People sometimes ask me how I can tell if a piece of writing is good or bad. Often, their interest isn’t merely academic or aesthetic. It’s couched in terms of, “My mother loves my novel-in-progress, and my neighbor says it’s really, really full of awesome adjectives.” And if I offer that, in my opinion, motherly love and adjectival awesomeness don’t always equate to good writing, the writer stomps off in a huff. Consequently I am gunshy about giving my opinion to relatives, childhood friends, and strangers who email me asking for critiques of their magnum opus. Instead, I direct them to other sources.
I’ve told plenty of people about How Not To Write a Novel, along with other classics — Anne Lamott’s Bird By Bird, Stephen King’s On Writing, Sol Stein’s Stein On Writing — but some people can’t be bothered to head to the bookstore, or the library, or even to an Amazon shopping cart.

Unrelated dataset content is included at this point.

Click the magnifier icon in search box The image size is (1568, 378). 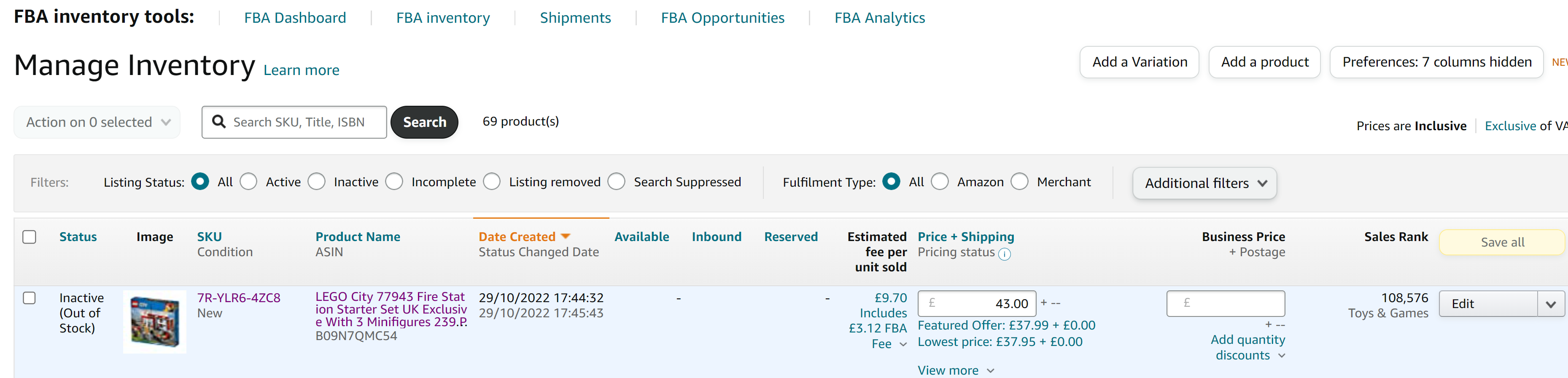pos(218,122)
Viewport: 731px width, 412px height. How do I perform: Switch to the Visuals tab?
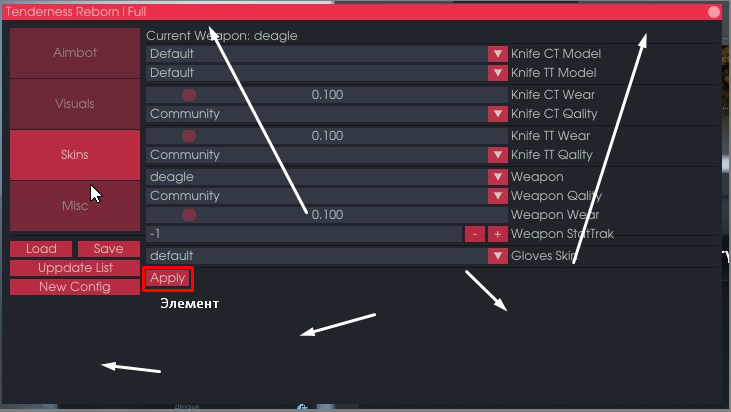75,104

For these folks, and for all of us who appreciate satire, there’s now a cheap, easy alternative: How To Write Badly Well. Topics thus far include “Write thinly-veiled, self-aggrandising autobiographical fiction,” “Begin your novel with the protagonist getting out of bed and seeing that it is raining outside, which perfectly mirrors his life,” and the classic “Present your research in the form of dialogue.”
Joy, oh, joy.
On the other hand, if you want to practice your bad writing because you plan to enter the Bulwer-Lytton Contest, take all those tips to heart and get cracking.
And I can’t resist posting a couple of this year’s Bulwer-Lytton entries:
Winner:
Folks say that if you listen real close at the height of the full moon, when the wind is blowin’ off Nantucket Sound from the nor’ east and the dogs are howlin’ for no earthly reason, you can hear the awful screams of the crew of the “Ellie May,” a sturdy whaler Captained by John McTavish; for it was on just such a night when the rum was flowin’ and, Davey Jones be damned, big John brought his men on deck for the first of several screaming contests.
David McKenzie
Federal Way, WA
Winner: Adventure
How best to pluck the exquisite Toothpick of Ramses from between a pair of acrimonious vipers before the demonic Guards of Nicobar returned should have held Indy’s full attention, but in the back of his mind he still wondered why all the others who had agreed to take part in his wife’s holiday scavenger hunt had been assigned to find stuff like a Phillips screwdriver or blue masking tape.
Joe Wyatt
Amarillo, Texas
Runner-Up
In a flurry of flame and fur, fangs and wicker, thus ended the world’s first and only hot air baboon ride.
Tony Alfieri
Los Angeles, CA
Yes, I am laughing out loud at that one, and yes, I could waste my whole afternoon reading the winning entries. Writing badly well is, in fact, wickedly hard.